--- What is required ---
Among the entries below, only the lines starting at the one with "Image resolution: width=1512" and ending at the one with "Click the max range tab", both included, are to be printed exactly.

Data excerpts

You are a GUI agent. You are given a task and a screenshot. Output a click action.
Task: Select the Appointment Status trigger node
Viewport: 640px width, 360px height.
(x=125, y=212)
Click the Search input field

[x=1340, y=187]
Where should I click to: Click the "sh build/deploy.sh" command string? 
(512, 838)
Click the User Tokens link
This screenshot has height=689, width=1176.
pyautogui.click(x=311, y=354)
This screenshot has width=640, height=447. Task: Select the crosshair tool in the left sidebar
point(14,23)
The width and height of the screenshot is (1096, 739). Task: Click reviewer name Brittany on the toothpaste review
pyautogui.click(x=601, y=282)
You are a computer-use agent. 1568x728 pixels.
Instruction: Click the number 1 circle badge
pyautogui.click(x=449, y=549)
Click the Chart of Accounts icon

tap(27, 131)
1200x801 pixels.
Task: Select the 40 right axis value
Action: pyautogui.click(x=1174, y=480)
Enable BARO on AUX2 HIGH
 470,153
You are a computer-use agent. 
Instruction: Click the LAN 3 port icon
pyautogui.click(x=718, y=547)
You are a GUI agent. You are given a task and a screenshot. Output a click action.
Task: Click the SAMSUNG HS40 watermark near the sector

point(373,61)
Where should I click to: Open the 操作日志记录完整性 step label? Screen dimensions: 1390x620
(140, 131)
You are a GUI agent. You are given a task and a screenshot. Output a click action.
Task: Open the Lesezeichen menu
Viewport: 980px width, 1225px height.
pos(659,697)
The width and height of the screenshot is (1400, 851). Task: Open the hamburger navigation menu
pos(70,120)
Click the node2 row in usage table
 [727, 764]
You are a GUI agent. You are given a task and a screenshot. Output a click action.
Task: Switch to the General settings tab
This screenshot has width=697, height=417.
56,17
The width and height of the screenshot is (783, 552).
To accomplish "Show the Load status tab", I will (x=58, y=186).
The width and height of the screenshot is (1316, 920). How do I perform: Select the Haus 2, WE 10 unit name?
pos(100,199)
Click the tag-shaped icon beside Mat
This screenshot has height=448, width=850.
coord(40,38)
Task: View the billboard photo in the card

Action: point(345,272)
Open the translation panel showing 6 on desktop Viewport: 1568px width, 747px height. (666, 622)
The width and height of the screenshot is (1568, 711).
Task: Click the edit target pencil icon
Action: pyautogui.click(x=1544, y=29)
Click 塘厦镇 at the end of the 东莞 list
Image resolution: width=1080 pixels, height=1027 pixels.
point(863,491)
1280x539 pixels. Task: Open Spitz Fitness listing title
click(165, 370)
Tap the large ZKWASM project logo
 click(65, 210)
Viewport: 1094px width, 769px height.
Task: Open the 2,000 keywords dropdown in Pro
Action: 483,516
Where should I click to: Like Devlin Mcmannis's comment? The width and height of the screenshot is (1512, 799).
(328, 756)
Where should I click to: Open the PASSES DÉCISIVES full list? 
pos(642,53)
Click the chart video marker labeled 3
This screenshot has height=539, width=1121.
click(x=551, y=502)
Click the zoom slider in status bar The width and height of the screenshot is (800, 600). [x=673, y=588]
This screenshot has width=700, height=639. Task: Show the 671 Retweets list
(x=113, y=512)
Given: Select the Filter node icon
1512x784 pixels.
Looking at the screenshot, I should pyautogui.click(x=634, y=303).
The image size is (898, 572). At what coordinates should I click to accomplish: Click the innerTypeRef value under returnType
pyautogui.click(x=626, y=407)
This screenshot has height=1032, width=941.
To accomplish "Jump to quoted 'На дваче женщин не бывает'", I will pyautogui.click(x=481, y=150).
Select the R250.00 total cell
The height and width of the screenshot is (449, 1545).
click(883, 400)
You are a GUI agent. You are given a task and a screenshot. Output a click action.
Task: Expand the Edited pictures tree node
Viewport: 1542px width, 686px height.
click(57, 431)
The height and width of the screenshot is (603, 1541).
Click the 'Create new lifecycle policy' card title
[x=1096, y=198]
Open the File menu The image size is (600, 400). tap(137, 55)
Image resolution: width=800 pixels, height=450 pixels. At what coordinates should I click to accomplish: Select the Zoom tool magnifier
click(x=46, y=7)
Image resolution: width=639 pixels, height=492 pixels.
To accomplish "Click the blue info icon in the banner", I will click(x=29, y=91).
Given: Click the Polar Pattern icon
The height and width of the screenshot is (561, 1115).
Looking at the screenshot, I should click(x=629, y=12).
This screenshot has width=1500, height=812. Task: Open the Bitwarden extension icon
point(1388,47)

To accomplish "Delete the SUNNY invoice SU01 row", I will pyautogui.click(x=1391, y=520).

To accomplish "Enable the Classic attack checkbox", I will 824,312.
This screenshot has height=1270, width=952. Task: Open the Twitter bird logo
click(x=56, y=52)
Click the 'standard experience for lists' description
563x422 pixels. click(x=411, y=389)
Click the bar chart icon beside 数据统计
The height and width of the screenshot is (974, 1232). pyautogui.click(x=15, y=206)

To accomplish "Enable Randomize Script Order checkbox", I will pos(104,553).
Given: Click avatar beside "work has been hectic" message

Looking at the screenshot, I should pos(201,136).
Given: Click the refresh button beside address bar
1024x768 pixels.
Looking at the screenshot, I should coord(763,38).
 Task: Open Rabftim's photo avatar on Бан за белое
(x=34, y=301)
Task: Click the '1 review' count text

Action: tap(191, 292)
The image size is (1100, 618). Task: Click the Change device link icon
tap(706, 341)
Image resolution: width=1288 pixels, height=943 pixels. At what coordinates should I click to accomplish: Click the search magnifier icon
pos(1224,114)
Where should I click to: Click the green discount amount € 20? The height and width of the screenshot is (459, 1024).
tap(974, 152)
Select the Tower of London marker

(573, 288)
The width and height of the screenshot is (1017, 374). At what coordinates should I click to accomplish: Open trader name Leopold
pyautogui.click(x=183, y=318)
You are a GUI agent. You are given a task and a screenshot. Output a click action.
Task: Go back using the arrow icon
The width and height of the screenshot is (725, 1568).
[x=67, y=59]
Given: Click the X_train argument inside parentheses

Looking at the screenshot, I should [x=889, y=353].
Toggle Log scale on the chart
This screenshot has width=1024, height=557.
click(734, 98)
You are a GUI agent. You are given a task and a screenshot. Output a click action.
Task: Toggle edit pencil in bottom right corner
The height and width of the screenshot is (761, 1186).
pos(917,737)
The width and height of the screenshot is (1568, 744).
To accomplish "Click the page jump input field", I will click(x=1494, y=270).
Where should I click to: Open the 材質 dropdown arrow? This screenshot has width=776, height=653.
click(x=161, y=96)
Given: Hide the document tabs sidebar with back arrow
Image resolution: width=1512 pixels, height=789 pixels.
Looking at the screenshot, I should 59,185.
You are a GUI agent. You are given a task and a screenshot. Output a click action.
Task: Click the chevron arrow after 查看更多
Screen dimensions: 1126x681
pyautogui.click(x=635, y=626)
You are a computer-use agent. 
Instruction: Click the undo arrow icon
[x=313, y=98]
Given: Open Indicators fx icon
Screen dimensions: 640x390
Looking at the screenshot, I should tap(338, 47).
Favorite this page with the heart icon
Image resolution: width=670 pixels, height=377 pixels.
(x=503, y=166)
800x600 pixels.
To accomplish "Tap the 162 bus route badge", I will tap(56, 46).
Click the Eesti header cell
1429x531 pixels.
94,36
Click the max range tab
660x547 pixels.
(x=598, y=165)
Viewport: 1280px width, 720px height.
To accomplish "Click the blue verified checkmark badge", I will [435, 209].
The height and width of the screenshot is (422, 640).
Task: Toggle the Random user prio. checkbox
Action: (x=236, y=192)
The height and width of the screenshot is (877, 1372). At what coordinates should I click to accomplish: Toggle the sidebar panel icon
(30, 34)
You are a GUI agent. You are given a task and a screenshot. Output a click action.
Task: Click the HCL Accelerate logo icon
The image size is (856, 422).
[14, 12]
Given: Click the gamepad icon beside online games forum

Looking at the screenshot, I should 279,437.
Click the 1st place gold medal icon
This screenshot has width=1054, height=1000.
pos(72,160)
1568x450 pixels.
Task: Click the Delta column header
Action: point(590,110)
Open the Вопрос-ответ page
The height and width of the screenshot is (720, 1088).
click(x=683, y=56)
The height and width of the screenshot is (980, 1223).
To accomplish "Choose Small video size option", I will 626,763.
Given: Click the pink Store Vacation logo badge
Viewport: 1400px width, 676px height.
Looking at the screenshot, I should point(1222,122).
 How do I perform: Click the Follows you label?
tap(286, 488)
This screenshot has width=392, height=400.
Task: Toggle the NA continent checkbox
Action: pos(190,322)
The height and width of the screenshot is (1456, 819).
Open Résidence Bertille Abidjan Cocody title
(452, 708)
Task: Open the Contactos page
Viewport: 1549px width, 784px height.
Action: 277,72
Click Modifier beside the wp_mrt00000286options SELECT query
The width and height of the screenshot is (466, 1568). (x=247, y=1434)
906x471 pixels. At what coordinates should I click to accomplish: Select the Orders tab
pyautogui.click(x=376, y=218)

--- Solution to the problem ---
Image resolution: width=1512 pixels, height=789 pixels.
Looking at the screenshot, I should 59,185.
You are a GUI agent. You are given a task and a screenshot. Output a click action.
Task: Click the chevron arrow after 查看更多
Screen dimensions: 1126x681
pyautogui.click(x=635, y=626)
You are a computer-use agent. 
Instruction: Click the undo arrow icon
[x=313, y=98]
Given: Open Indicators fx icon
Screen dimensions: 640x390
Looking at the screenshot, I should tap(338, 47).
Favorite this page with the heart icon
Image resolution: width=670 pixels, height=377 pixels.
(x=503, y=166)
800x600 pixels.
To accomplish "Tap the 162 bus route badge", I will tap(56, 46).
Click the Eesti header cell
1429x531 pixels.
94,36
Click the max range tab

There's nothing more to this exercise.